- PROBLEM REQUIREMENTS:
Each record must be printed again exactly as given.

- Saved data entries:
# # # # #

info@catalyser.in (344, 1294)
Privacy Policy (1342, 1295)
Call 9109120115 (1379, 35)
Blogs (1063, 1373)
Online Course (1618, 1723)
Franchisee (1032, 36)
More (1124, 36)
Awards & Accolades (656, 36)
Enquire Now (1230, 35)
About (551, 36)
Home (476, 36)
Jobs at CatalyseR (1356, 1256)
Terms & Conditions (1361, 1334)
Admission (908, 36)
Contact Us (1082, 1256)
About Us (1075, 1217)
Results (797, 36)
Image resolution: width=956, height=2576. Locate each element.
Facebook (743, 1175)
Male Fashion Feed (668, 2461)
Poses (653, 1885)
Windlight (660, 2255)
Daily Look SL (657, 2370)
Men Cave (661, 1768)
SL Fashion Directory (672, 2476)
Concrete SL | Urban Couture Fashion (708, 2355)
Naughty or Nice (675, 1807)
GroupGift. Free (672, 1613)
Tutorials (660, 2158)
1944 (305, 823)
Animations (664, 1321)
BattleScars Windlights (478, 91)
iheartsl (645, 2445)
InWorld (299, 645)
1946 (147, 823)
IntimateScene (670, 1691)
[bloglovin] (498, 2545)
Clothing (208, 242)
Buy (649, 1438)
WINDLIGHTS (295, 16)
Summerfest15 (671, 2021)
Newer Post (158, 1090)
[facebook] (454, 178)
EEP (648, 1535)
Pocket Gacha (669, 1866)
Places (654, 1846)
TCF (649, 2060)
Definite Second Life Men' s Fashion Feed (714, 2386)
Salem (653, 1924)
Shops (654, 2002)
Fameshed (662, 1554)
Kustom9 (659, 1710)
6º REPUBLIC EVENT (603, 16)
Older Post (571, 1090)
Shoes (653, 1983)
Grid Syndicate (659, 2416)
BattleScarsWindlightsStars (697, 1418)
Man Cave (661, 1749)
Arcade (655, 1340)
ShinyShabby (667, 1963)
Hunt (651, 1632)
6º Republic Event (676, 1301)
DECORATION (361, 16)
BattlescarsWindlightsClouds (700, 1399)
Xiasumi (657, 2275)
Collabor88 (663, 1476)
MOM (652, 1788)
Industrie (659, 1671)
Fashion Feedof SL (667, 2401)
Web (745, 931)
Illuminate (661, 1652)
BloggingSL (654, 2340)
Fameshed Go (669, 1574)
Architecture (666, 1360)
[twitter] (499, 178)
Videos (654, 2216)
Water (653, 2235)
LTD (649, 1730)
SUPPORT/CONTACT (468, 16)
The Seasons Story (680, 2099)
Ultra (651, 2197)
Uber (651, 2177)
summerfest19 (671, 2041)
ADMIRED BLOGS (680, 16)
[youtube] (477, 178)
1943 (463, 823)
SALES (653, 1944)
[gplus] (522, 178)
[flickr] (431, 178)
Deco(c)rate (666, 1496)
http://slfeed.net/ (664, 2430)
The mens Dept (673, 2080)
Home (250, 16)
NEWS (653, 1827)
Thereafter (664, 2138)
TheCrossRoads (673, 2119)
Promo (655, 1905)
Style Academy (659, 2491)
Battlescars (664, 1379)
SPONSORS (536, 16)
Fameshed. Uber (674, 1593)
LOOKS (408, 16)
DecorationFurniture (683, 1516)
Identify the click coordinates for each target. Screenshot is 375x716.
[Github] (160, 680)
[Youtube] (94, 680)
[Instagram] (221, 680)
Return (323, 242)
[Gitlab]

# # # # #

- RESPONSE FOR THIS EXERCISE:
info@catalyser.in (344, 1294)
Privacy Policy (1342, 1295)
Call 9109120115 (1379, 35)
Blogs (1063, 1373)
Online Course (1618, 1723)
Franchisee (1032, 36)
More (1124, 36)
Awards & Accolades (656, 36)
Enquire Now (1230, 35)
About (551, 36)
Home (476, 36)
Jobs at CatalyseR (1356, 1256)
Terms & Conditions (1361, 1334)
Admission (908, 36)
Contact Us (1082, 1256)
About Us (1075, 1217)
Results (797, 36)
Image resolution: width=956, height=2576. Locate each element.
Facebook (743, 1175)
Male Fashion Feed (668, 2461)
Poses (653, 1885)
Windlight (660, 2255)
Daily Look SL (657, 2370)
Men Cave (661, 1768)
SL Fashion Directory (672, 2476)
Concrete SL | Urban Couture Fashion (708, 2355)
Naughty or Nice (675, 1807)
GroupGift. Free (672, 1613)
Tutorials (660, 2158)
1944 (305, 823)
Animations (664, 1321)
BattleScars Windlights (478, 91)
iheartsl (645, 2445)
InWorld (299, 645)
1946 (147, 823)
IntimateScene (670, 1691)
[bloglovin] (498, 2545)
Clothing (208, 242)
Buy (649, 1438)
WINDLIGHTS (295, 16)
Summerfest15 (671, 2021)
Newer Post (158, 1090)
[facebook] (454, 178)
EEP (648, 1535)
Pocket Gacha (669, 1866)
Places (654, 1846)
TCF (649, 2060)
Definite Second Life Men' s Fashion Feed (714, 2386)
Salem (653, 1924)
Shops (654, 2002)
Fameshed (662, 1554)
Kustom9 (659, 1710)
6º REPUBLIC EVENT (603, 16)
Older Post (571, 1090)
Shoes (653, 1983)
Grid Syndicate (659, 2416)
BattleScarsWindlightsStars (697, 1418)
Man Cave (661, 1749)
Arcade (655, 1340)
ShinyShabby (667, 1963)
Hunt (651, 1632)
6º Republic Event (676, 1301)
DECORATION (361, 16)
BattlescarsWindlightsClouds (700, 1399)
Xiasumi (657, 2275)
Collabor88 (663, 1476)
MOM (652, 1788)
Industrie (659, 1671)
Fashion Feedof SL (667, 2401)
Web (745, 931)
Illuminate (661, 1652)
BloggingSL (654, 2340)
Fameshed Go (669, 1574)
Architecture (666, 1360)
[twitter] (499, 178)
Videos (654, 2216)
Water (653, 2235)
LTD (649, 1730)
SUPPORT/CONTACT (468, 16)
The Seasons Story (680, 2099)
Ultra (651, 2197)
Uber (651, 2177)
summerfest19 (671, 2041)
ADMIRED BLOGS (680, 16)
[youtube] (477, 178)
1943 (463, 823)
SALES (653, 1944)
[gplus] (522, 178)
[flickr] (431, 178)
Deco(c)rate (666, 1496)
http://slfeed.net/ (664, 2430)
The mens Dept (673, 2080)
Home (250, 16)
NEWS (653, 1827)
Thereafter (664, 2138)
TheCrossRoads (673, 2119)
Promo (655, 1905)
Style Academy (659, 2491)
Battlescars (664, 1379)
SPONSORS (536, 16)
Fameshed. Uber (674, 1593)
LOOKS (408, 16)
DecorationFurniture (683, 1516)
Identify the click coordinates for each target. Screenshot is 375x716.
[Github] (160, 680)
[Youtube] (94, 680)
[Instagram] (221, 680)
Return (323, 242)
[Gitlab]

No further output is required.